En Aveyron, la coopérative SYLVA BOIS a réalisé une coupe rase dans une parcelle de Douglas qui subissait les effets du changement climatique. La parcelle a ensuite fait l’objet d’un reboisement avec du Pin Laricio de Corse, essence adaptée plus résistante au milieu. Une transition qui permettra à cette forêt de résister à un scénario intégrant une température augmentée de 2 degrés.
« Quand il n’y a pas de dépérissement, il faut essayer de maintenir les écosystèmes en place »
Ces expérimentations ne doivent pas pour autant fragiliser la biodiversité des forêts. Un exercice d’équilibriste dont les professionnels sont conscients, comme le fait valoir Eric Paillassa, ingénieur en charge du changement climatique au Centre National de la Propriété Forestière : « On ne remplace pas toute la forêt française. Quand il n’y a pas de dépérissement, il faut essayer de maintenir les écosystèmes en place. Nous comptons également sur la diversité génétique de nos peuplements pour s’adapter au climat ». Et de conclure : « le bon sens du forestier doit toujours être présent pour analyser les résultats proposés » par les outils de prédiction.

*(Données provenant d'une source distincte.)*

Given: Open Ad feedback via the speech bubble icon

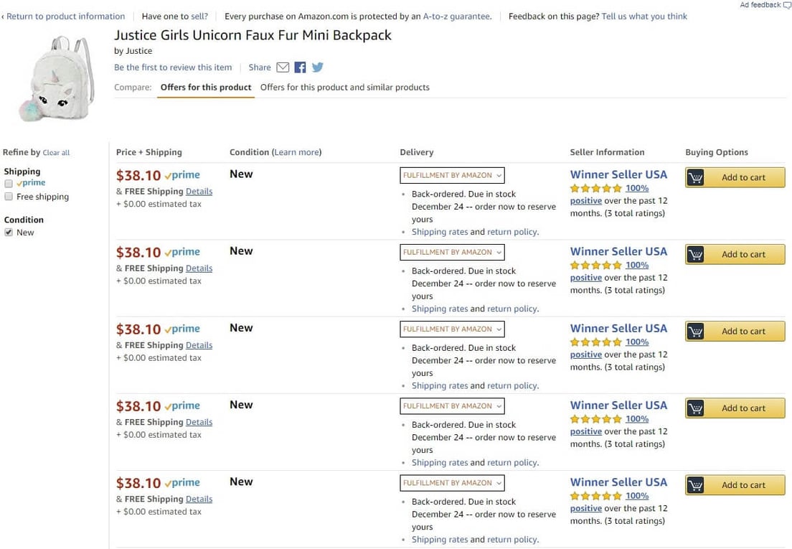Looking at the screenshot, I should point(786,5).
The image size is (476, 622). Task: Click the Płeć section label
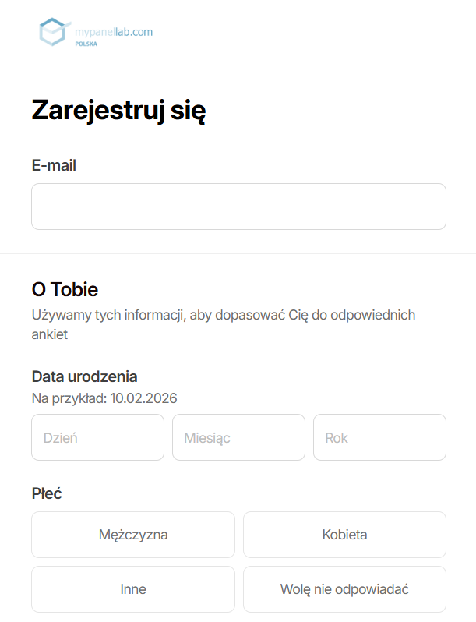pos(47,493)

L’Onf a de son côté développé une démarche innovante pour encourager la diversification des essences au service de la résilience des peuplements. Le projet baptisé « forêt mosaïque » vise ainsi à créer sur une petite surface des zones de régénération naturelle et des milieux ouverts entourés de plantations de différentes essences . « Ces zones de régénération de la forêt seront au cœur d’une matrice d’arbres adultes et en interaction avec des secteurs maintenus en pleine naturalité, c’est-à-dire en libre évolution », détaille Régine Touffait, secrétaire générale de la Direction forêts et risques naturels (DFRN) à l’Onf. Des suivis réguliers sont prévus très régulièrement pour vérifier et réorienter si nécessaire les choix opérés.